Objective: Our objective was to evaluate long-term stability of mitral repair and reverse remodeling in patients with severe ischemic left ventricular dysfunction and functional mitral regurgitation.
Methods: Since June 2000, a total of 37 patients with ischemic functional mitral regurgitation have benefited from a double-level mitral repair that comprises an intraventricular peripapillary muscle sling completed by a classic intra-atrial mitral annuloplasty ring (mean age, 56 years; left ventricular end-diastolic diameter, 70 ± 0 mm; left ventricular end-systolic diameter, 55 ± 5.6 mm; ejection fraction, 15% to 45%; pulmonary hypertension > 60 in all patients; all were in New York Heart Association class III-IV). All patients had both papillary muscles encircled with a 4-mm polytetrafluoroethylene tube, correcting their lateral and downward displacement. Annuloplasty rings were moderately undersized or normal. Efficiency was evaluated on mitral stability, ventricular parameters, and functional status. According to the Leyden algorithm based on preoperative end-diastolic and end-systolic left ventricular diameters, only a minority of our patients were expected to experience reverse remodeling.

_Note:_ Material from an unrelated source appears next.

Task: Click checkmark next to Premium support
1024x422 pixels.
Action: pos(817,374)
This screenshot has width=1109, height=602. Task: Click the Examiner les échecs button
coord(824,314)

Results: Regurgitation is none to trivial in 31 and mild to moderate in 4. Follow-up (3–84 months; mean, 55 ± 22 months) shows stability of all initially successful double-level mitral repairs. Follow-up beyond 1 year shows improvements in ventricular diameters (56 ± 5 mm), ejection fraction (49 ± 6), volume (130 ± 10 mL), and sphericity index (0.55). Two patients died during follow-up and 1 underwent transplantation.
Conclusion: Reapproximating the papillary muscles has an immediate effect on mitral leaflet mobility by suppressing the tethering resulting from displacement of the papillary muscles. It has an effect in preventing recurrent mitral regurgitation by avoiding further papillary muscle displacement. In this cohort of severely disabled patients, reverse remodeling can be expected with the double-level repair.